Monday 10 March 2014

Focus on Metal Detecting: "Recovering History", Mr Fisher's Haul


On a metal detecting forum near you, one "Fisher1266X" writes ("2 Denarius, 2 Hammered & Artefacts for ID Please Mon Mar 10, 2014 1:40 pm) 
We covered 3 acres of a 43 acre field (winter wheat) with the fields on either side being 46 and 43 acres so I dont think we'll have time to check them properly before the crop is too high!!!  GMP and Déus with large coils and standard settings were used.  Amongst 16 Roman coins, a couple of hammered and lots of artefacts were stacks of pottery fragments too.  Here's a link to the photographs of the day: http://www.flickr.com/photos/80501866@N00/sets/72157642142305635/  Please enjoy and hopefully we can have some ID's on the coins and indeed, any comments on the artefacts would be welcome too.  H[appy] H[unting]
Here's my comment, and one that will be echoed by anyone concerned about the erosion of our archaeological heritage by Happy Hunters like Mr Fisher. Look at what he found in just one day's detecting, multiply that by (say) just ten lucky days like that a year, then multiply that by 8000 detectorists - then say the Heritage Action Artefact Erosion counter is "wrong". Mr King has 44 photo sets of rows and rows of hoiked artefacts on Flickr which he has posted there since he joined in January 2007. I tried to find any which had been recorded in the PAS database, but the details given in Mr Fisher's photo captions are a bit too sparse to make searching for them an easy task (and none of the captions I saw gives a PAS reference number, though we recognise the [snapped-in-twoUrsula badge). Perhaps Mr Fisher is a record PAS-reporter, but even if he is, can what we see in this Flickr feed really be considered "recovering history"? How can that row of hoiked artefacts be translated into a record of the total distribution pattern of archaeological material in that 43 acre field, or any other of the fields from which Mr Fisher's collection has been made by dismantling its archaeological record?





5 comments:

Anonymous said...

I rather think he'll have more than 10 lucky days like that as surely he and his mates will be back there again and again and again until the finds rate reduces to near zero.

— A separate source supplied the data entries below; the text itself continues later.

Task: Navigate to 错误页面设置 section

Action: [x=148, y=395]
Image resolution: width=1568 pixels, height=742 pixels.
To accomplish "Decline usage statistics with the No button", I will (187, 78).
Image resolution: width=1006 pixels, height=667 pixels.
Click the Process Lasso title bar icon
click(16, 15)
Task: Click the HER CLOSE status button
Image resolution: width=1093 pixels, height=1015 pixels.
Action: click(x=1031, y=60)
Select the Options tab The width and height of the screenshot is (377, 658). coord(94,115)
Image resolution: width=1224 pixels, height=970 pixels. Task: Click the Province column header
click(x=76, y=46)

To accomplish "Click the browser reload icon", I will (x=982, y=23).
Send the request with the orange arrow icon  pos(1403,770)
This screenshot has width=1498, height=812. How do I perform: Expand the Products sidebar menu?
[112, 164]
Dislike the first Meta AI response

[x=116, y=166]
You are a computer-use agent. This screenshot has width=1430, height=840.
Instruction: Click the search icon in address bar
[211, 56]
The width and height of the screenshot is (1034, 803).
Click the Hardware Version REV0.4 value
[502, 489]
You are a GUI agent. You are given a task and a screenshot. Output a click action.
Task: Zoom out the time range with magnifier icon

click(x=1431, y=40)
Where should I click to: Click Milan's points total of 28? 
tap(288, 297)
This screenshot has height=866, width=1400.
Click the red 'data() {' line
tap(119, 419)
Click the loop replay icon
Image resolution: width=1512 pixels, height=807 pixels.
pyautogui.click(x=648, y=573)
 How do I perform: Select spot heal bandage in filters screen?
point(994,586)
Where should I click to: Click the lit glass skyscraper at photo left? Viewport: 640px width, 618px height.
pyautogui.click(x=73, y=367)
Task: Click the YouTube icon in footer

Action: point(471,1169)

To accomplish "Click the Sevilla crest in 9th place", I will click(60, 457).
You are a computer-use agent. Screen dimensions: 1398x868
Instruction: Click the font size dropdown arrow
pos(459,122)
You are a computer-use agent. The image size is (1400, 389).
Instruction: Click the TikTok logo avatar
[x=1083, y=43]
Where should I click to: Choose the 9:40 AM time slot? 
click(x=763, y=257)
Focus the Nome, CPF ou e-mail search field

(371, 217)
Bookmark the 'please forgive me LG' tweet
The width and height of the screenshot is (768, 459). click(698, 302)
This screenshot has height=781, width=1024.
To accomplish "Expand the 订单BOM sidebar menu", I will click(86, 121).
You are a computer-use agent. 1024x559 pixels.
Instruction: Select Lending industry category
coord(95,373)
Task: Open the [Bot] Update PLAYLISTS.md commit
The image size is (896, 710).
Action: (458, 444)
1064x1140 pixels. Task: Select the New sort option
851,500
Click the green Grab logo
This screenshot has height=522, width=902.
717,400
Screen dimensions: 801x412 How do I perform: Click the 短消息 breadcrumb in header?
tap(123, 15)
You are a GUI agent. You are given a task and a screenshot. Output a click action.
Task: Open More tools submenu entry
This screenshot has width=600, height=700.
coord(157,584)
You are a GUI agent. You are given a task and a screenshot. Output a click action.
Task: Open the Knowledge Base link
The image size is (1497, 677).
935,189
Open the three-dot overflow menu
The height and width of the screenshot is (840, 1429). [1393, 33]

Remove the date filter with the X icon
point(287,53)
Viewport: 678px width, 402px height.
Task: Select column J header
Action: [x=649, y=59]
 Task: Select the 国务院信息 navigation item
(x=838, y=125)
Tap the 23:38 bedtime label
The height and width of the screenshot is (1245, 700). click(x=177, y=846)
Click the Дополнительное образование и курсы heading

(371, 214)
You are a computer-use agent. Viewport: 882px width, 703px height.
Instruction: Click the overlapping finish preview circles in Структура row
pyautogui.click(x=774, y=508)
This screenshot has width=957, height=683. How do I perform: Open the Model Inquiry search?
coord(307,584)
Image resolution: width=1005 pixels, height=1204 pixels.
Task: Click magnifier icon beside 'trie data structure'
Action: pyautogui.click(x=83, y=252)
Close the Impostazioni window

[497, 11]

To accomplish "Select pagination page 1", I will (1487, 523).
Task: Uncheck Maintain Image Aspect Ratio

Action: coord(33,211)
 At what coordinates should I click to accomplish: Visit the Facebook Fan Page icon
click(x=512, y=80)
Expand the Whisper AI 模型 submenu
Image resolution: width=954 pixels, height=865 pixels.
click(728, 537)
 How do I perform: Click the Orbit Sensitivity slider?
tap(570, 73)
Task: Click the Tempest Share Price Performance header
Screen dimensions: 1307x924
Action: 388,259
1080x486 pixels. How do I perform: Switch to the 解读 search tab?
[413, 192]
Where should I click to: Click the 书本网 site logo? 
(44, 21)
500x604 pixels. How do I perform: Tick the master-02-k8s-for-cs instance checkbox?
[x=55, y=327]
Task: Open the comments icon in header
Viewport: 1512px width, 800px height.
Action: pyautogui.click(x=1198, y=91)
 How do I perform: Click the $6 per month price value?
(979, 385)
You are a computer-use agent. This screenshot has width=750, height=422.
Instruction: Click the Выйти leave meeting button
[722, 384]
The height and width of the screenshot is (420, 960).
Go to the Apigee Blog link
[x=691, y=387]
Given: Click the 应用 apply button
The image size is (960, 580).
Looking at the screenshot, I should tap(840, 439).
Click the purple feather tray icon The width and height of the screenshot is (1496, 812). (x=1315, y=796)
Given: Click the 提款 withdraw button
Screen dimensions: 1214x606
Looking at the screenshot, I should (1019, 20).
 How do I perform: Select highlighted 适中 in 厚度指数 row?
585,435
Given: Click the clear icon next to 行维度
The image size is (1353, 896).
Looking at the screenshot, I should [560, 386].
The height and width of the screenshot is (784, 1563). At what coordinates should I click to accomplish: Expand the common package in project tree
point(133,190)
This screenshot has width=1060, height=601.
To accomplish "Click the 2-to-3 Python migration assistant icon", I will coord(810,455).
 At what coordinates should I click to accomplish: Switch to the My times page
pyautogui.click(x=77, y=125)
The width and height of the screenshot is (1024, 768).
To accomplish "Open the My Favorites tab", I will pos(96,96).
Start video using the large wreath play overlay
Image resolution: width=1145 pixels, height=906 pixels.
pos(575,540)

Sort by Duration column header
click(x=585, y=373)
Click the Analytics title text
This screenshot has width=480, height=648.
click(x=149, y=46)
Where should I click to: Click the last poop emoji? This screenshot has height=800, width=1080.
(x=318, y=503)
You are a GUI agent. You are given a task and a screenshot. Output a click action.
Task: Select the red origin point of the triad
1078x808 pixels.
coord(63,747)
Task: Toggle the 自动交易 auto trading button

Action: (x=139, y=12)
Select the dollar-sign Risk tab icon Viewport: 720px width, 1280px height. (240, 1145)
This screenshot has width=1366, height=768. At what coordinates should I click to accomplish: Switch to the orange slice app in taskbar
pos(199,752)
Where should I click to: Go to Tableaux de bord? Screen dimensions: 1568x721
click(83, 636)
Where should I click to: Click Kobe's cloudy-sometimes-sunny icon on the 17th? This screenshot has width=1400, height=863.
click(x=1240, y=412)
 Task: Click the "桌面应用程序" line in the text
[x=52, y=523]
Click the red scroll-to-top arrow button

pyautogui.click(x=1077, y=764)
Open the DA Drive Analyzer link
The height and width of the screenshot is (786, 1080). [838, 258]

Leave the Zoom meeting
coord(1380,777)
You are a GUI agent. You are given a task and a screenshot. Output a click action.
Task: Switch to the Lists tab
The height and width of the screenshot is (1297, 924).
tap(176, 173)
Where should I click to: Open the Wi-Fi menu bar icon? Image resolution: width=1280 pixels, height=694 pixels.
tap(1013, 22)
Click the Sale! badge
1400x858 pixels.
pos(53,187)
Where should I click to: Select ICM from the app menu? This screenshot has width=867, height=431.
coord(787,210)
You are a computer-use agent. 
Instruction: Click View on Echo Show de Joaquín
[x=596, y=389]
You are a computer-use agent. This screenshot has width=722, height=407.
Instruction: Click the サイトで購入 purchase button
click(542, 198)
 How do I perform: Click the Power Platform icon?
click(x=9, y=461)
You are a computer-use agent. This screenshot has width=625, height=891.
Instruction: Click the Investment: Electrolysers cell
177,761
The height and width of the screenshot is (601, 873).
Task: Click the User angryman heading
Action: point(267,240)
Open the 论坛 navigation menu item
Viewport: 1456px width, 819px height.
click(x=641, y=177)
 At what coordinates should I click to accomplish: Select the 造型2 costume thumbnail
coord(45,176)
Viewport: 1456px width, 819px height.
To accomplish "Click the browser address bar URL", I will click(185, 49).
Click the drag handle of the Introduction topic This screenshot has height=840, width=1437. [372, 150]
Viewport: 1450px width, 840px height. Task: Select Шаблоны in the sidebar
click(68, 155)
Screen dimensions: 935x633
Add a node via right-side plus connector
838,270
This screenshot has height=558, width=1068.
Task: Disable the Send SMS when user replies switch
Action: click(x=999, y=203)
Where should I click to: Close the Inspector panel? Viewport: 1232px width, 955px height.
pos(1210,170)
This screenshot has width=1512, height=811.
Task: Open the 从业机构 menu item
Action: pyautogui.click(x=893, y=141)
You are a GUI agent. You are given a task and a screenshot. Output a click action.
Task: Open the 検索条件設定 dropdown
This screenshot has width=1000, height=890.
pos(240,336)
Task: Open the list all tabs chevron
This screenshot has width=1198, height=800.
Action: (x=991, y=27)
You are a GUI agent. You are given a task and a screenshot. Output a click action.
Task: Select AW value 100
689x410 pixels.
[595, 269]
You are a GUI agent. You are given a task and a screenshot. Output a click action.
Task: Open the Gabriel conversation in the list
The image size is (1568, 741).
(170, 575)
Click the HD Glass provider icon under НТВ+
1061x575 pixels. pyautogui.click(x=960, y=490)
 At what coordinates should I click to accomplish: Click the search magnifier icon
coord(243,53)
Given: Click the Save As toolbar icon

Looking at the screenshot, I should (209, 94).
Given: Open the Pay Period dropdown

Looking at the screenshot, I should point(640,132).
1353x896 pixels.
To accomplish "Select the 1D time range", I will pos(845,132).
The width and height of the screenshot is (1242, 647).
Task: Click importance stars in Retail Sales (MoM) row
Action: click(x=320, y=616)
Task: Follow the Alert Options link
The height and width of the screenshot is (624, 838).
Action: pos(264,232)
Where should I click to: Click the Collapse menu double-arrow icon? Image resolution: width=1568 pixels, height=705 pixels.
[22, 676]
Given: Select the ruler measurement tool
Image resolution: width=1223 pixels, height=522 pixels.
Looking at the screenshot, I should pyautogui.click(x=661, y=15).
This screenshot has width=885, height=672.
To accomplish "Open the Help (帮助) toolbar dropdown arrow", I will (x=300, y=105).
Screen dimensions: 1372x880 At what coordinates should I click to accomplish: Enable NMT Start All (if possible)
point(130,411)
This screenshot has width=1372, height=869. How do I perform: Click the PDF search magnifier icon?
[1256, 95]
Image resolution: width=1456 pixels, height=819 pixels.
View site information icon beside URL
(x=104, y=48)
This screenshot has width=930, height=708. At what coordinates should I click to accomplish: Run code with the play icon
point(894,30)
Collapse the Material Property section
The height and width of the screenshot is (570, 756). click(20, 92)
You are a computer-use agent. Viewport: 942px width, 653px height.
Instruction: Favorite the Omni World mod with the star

Isn't that precisely how the hobby works? Research, research, research using archaeological date sources, find a hotspot and work it till it's empty? Which artefact hunter stops at a point before complete annihilation? None that I've ever heard of.

His find rate here of metallic finds alone is 10x the one assumed by the Erosion Counter but as he depletes the site his daily haul will reduce so his long term average may well be closer to the Counter's figures. Think of the Counter as a snapshot of a process of exploitation moving towards entropy. ;)

Anonymous said...

Actually, correction, his finds rate is more than 40 times the Erosion Counter one (that the Head of PAS rates as "lacking credibility".

So yes, the page WILL disappear very quickly. We can't have PAS looking like they only record one two hundredth of what's found.

Unknown said...

I have a couple of questions.

Without people like Mr Fisher detecting and making finds like these... when will it be that an archaeologist will find these artefacts from this farm that he had detected?

Shouldn't archaeologists be trying to harness the power and network of the metal detectorists instead of deploring their activities?

In my opinion, without Mr Fisher, those artefacts may never see the light and may all be destroyed by the farming tractors and what-not machines. Or eventually be converted into a city, with the land covered forever in concrete.

I am pretty sure, any funds that the Archaeologists are able to get from sponsors, if channeled to harness the power and network of the metal detectorists, will reap more results that you can imagine in the shortest of time.

Paul Barford said...

You seem to want to hide behind an odd pseudonym, but I assume you are a metal detectorist.

The question here is one of conservation of the archaeological resource, and hoiking large numbers of finds out of it willy nilly and day after day, week after week is hardly what most of us would consider preservation.

Obviously, the idea of conservation of the archaeological resource is NOT to dig it all up now any more than conservation of rhinos or elephants is catching them all and putting them all in zoos to be gawped at, or shooting them and putting their heads on sticks. Why should that be so difficult to understand?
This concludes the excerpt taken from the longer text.